**Task requirements**
Reproduce the records below exactly, but leave their pictures out of the copy.
══ Source records ══
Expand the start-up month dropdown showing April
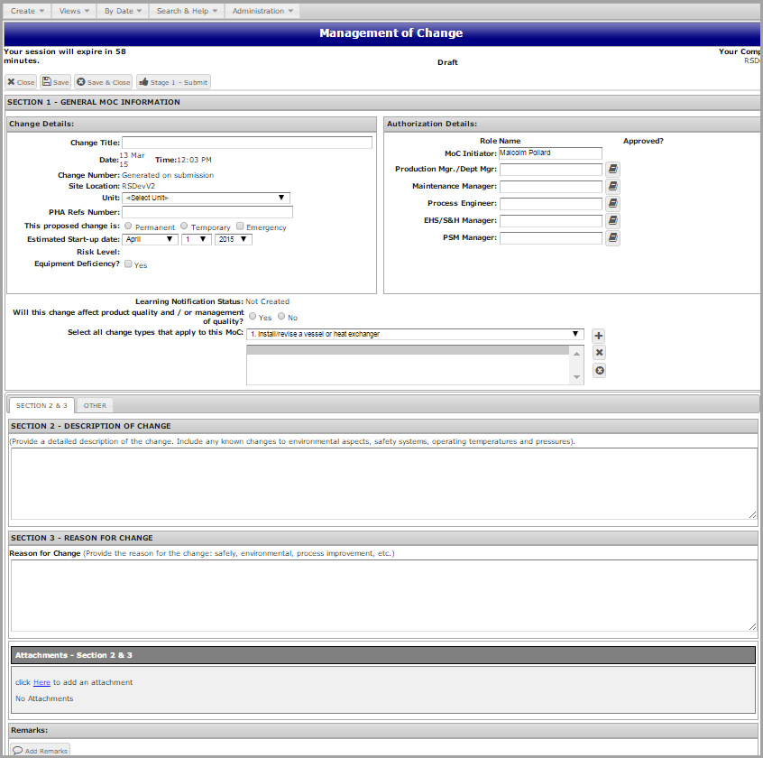 152,239

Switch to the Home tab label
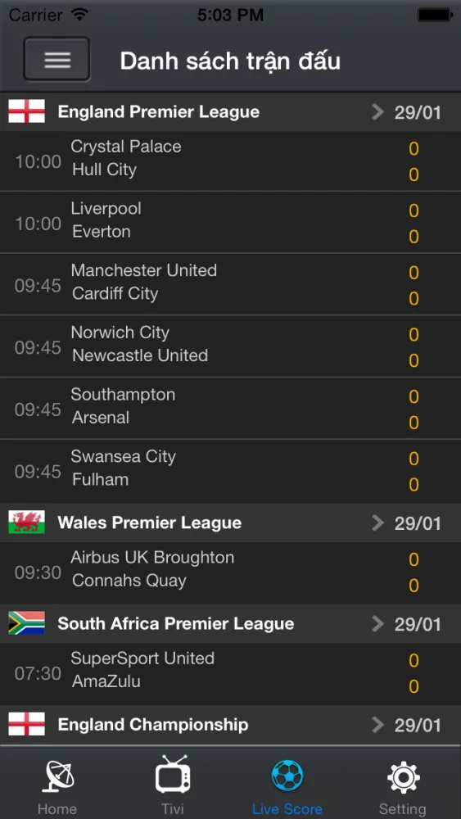(x=57, y=808)
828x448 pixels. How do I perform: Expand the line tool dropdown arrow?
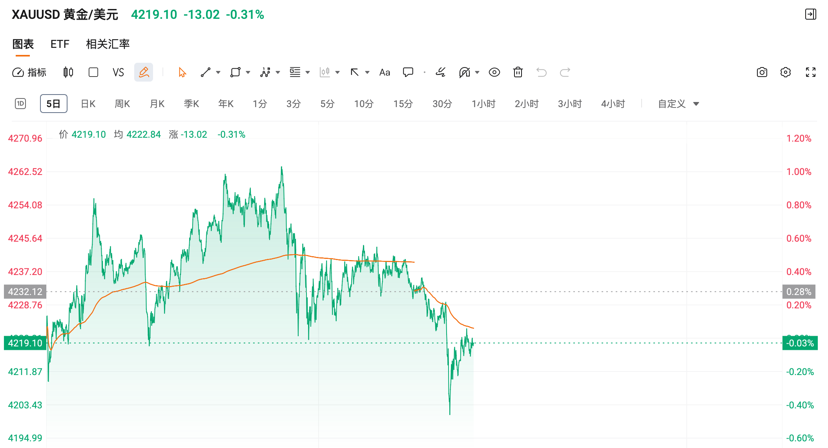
═══
**Written response**
Expand the start-up month dropdown showing April
 152,239

Switch to the Home tab label
(x=57, y=808)
828x448 pixels. How do I perform: Expand the line tool dropdown arrow?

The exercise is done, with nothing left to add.